Twenty-three Grand Slam singles titles, 16 doubles titles, and four Olympic gold medals. The undisputed GOAT of women’s tennis finished her dominant career with an astonishing total of 98 titles in both singles and doubles.

After a devastating ankle injury in the first round of 2021’s Wimbledon, Serena Williams was forced to forfeit her match. Many fans questioned the future of the then 39-year-old’s professional career. Nonetheless, after a year-long break nursing her torn hamstring, Serena Williams finally made her return to professional tennis in 2022. A shaky return match in Wimbledon resulted in a first-round exit, and it became evident that the time away from tennis, coupled with her age, was greatly impacting her movement and shots. Fans figured that it wouldn’t be long until she announced her retirement.

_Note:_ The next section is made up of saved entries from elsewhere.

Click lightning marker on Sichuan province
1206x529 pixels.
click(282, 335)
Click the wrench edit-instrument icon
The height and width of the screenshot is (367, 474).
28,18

Serena Williams announced her “farewell” to tennis in a Vogue magazine article titled “Serena Williams Says Farewell to Tennis On Her Own Terms—And In Her Own Words” on August 9. Citing her desire to focus on her family and grow her investment company, Serena Williams was ready to “evolve” away from tennis. The news was immediately followed by a flood of support and love for Serena Williams, along with excitement for the upcoming US Open, her last tournament. Fans rushed to buy tickets for the matches in an attempt to catch the 23-time Grand Slam winner’s possible final match in person.

With a sold-out Arthur Ashe Stadium and a record-breaking opening day, 1.7 million viewers on ESPN were ready to watch Serena Williams in action for the last time. She was slated to face 27-year-old Danka Kovinić, who had been struggling ever since her loss at Roland-Garros to the world’s number one, Iga Świątek.

Though Serena Williams’s serve appeared to be shaky in the first set, she started with an early break and a 2-0 lead. However, Kovinić responded with two breaks of her own, snatching the lead back. Down 3-2, advantage Kovinić, Serena Williams hit a backhand return that nicked the outside corner of the court and left Kovinić and the crowd in absolute disbelief. The shot turned the tide of the match, and Serena Williams proceeded to win the next three games, claiming the set 6-3. The second set was no different. Serena Williams, with her electric serves and best court coverage and movement since returning to tennis, defeated Kovinić in straight sets, both ending in scores of 6-3.

Immediately after the match, a tribute video narrated by Oprah Winfrey played, followed by a stadium-wide acclamation, holding up different colored cards that spelled out “We Love Serena.” However, this game wasn’t the end of Serena Williams’s US Open, as she was now slated to play a much tougher match against the number two seed, Anett Kontaveit, in the second round. The upset seemed unlikely, but possible.

In front of another sold-out crowd at Arthur Ashe Stadium, Serena Williams and Kontaveit were neck-and-neck for the entirety of the first set, leading up to a tiebreak. Serena Williams pulled away with a two-point lead, and she followed it with an ace and a fist pump that left the crowd ecstatic, claiming the tiebreak 7-4. Kontaveit responded by dominating a quick second set with her serves and winners. With the match on the line, the third set started with Serena Williams getting an early break, thanks to two strong returns prompting errors from Kontaveit. A crucial point at 4-2, advantage Serena Williams, resulted in an impressive swinging volley by Serena Williams, bringing her to a lead of 5-2 and one game away from winning the match. Finally, a winner off Kontaveit’s serve concluded the upset, leaving the stadium the loudest it had been all night.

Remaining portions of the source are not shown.